*** Opening THE INPUT ***

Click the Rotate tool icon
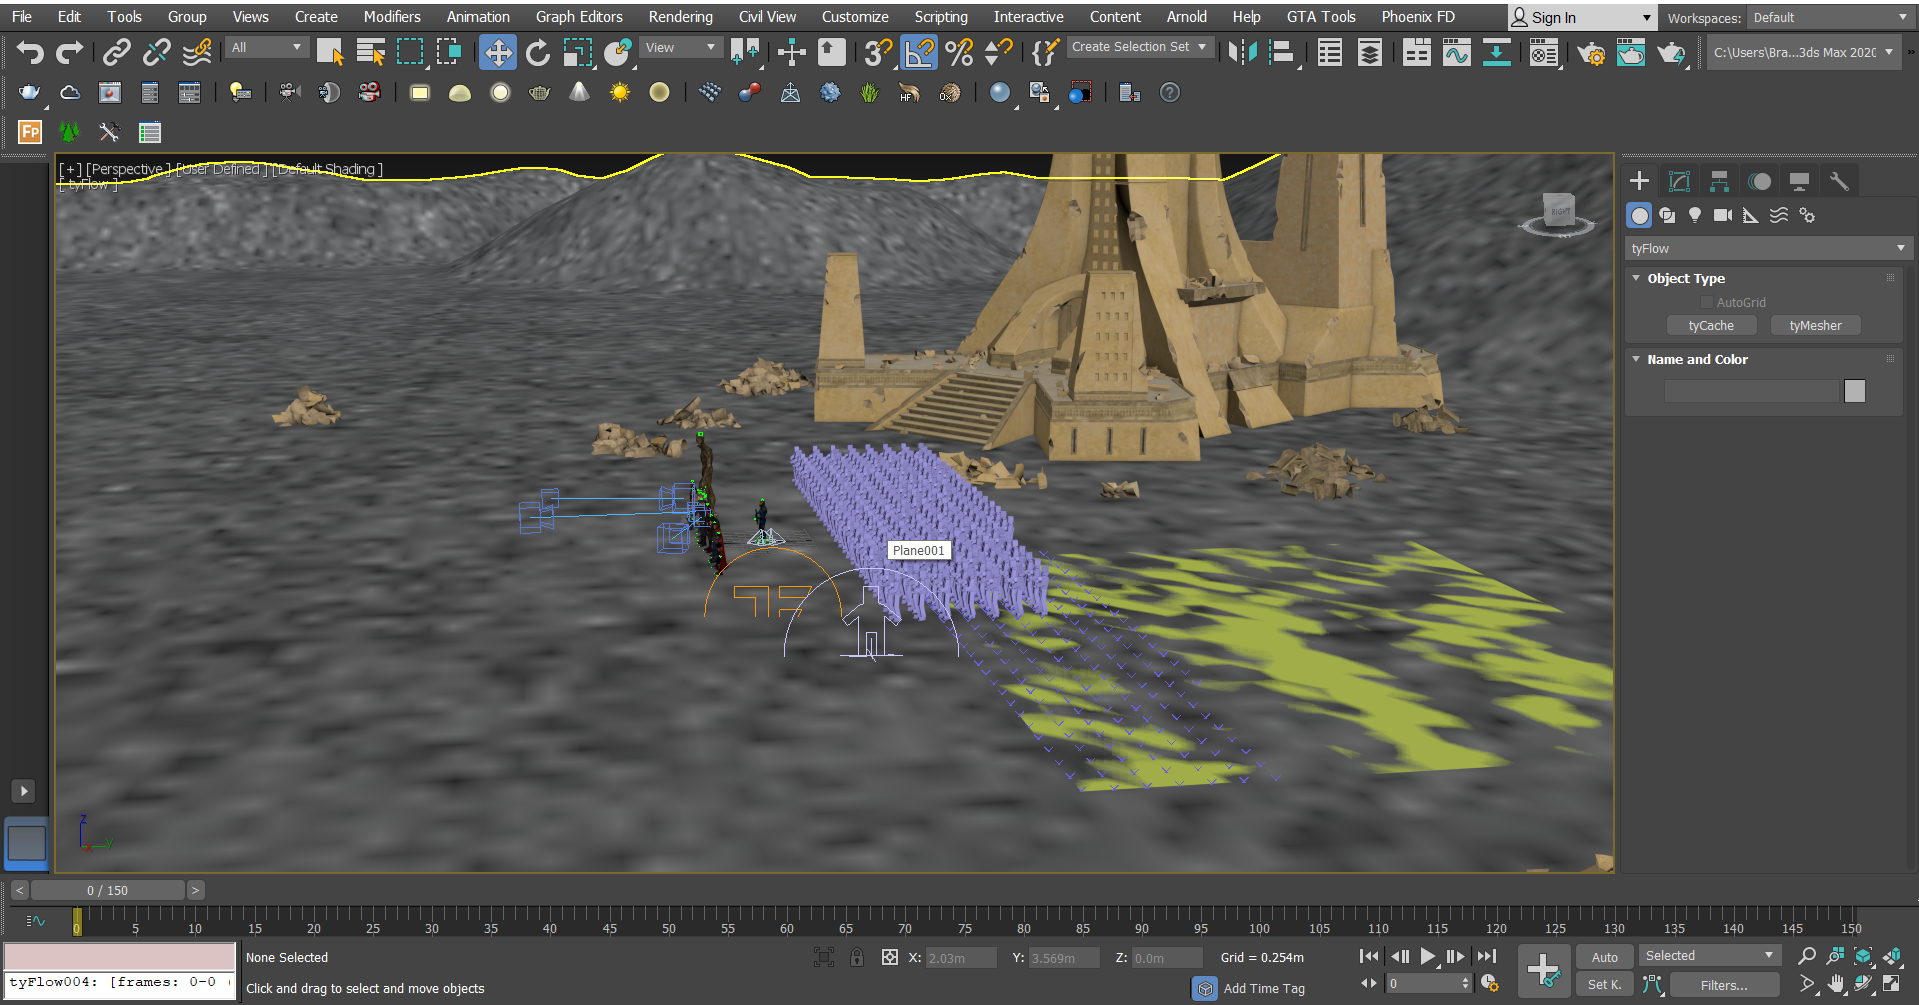This screenshot has height=1005, width=1919. tap(537, 52)
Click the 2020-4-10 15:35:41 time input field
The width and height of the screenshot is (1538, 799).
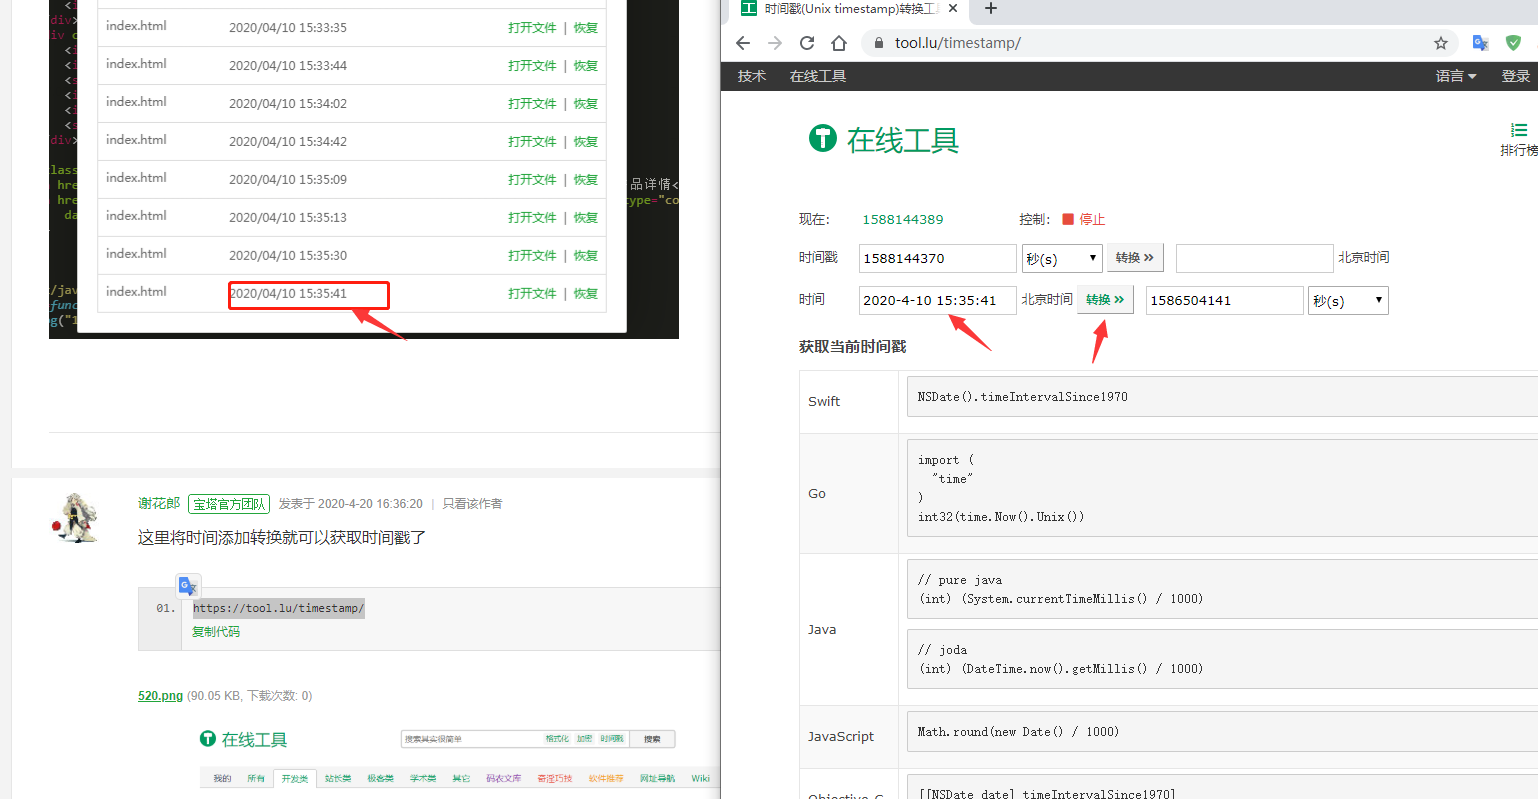937,301
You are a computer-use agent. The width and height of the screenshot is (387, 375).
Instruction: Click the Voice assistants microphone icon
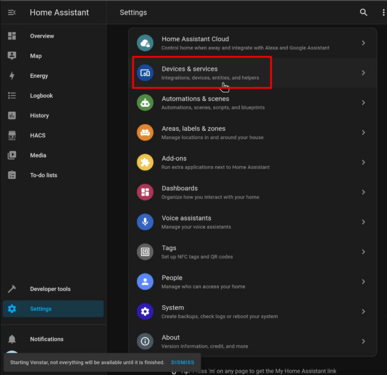pos(145,222)
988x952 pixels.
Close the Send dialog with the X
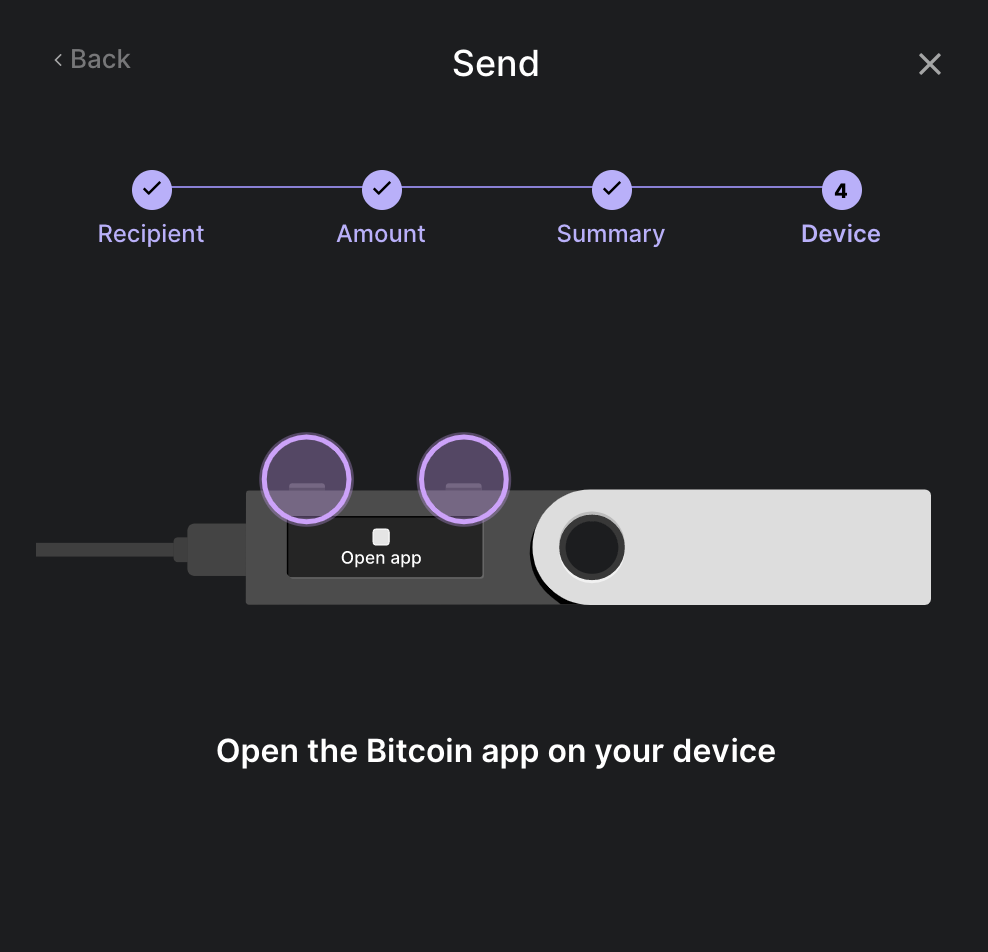coord(929,64)
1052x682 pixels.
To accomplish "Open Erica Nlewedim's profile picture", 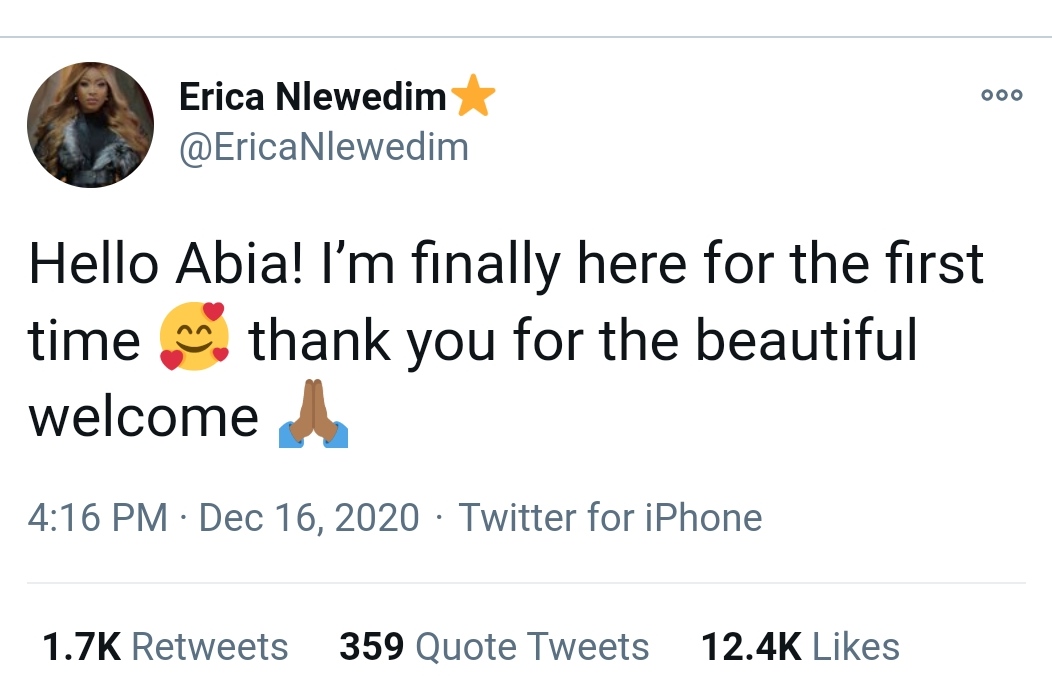I will pyautogui.click(x=90, y=126).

*** Closing THE INPUT ***

Taking the entries above, copy word for word the lines from the one with "Click the 2020-4-10 15:35:41 time input field" up to and including the one with "1052x682 pixels.", without any picture.

SOLVED EXERCISE:
Click the 2020-4-10 15:35:41 time input field
The width and height of the screenshot is (1538, 799).
937,301
You are a computer-use agent. The width and height of the screenshot is (387, 375).
Instruction: Click the Voice assistants microphone icon
pos(145,222)
988x952 pixels.
Close the Send dialog with the X
coord(929,64)
1052x682 pixels.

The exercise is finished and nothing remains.